For a few moments they studied each other, then Zarif emptied his wineglass. His hand seemed huge around the stem. He reached for the bottle and poured himself another.

"Merhaba, Baba," Thorne said. Hello. Zarif smiled and raised his glass. "Merhaba."

"We sat in here once and talked about what names meant, remember?" Zarif said nothing.

"We joked about how they can mean more than one thing. Like the word baba."

"The meaning of this word is simple," Zarif said.

"I know what it means, and I also know how it's used. I know the respect that it inspires back in Turkey. And the fear."

"Baba is "father", that's all."

"Father as in "head of the family", right? Father to your children, and to your friends, and to those who earn you money. Father to those who kill for you and father to those who you wouldn't think twice about having killed if it suited you."

"I look after my wife and children."

"Of course you do. You're just running a small family business while others are out with the guns and knives you put into their hands. How does it work, Baba? You run things until you croak or you're past it and then the boys take over?"

Zarif swilled wine around his mouth, then swallowed. "When business no longer interests me, I will retire. Now, things are still interesting. It's a good arrangement."

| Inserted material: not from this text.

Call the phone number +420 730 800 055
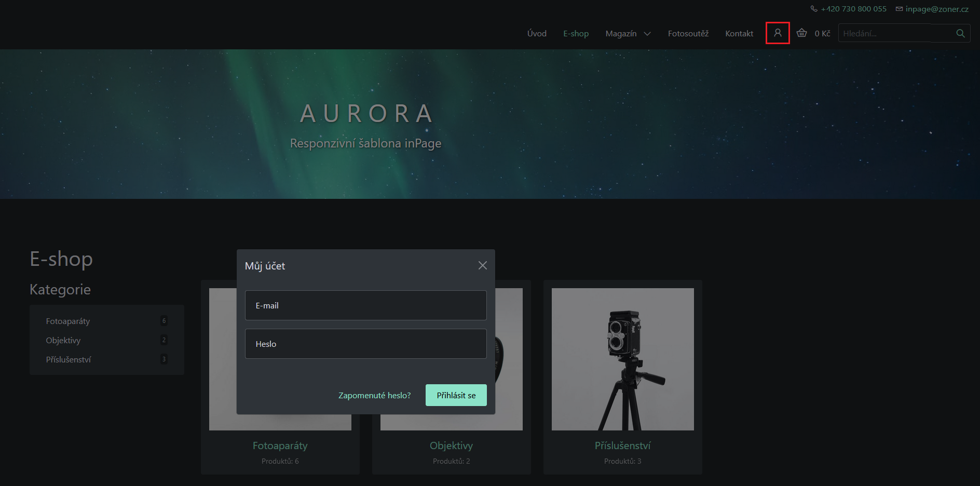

"It's a great arrangement. Memet and his brothers front it up, handle all the attention from the likes of me, while you're just the harmless old boy in the kitchen, chucking meat on the grill." Zarif folded his hands across his gut. He was wearing the same grubby, striped apron Thorne had seen the first time he'd come into the cafe.

"These days, I truly enjoy the cooking more than. other parts of my business. It's easy to be at the heart of things here. I'm in the kitchen, people know where I am."

It struck Thorne suddenly that Zarif's accent was less pronounced than when they'd spoken before. There was little, if any, groping for the right word. The act had been dropped.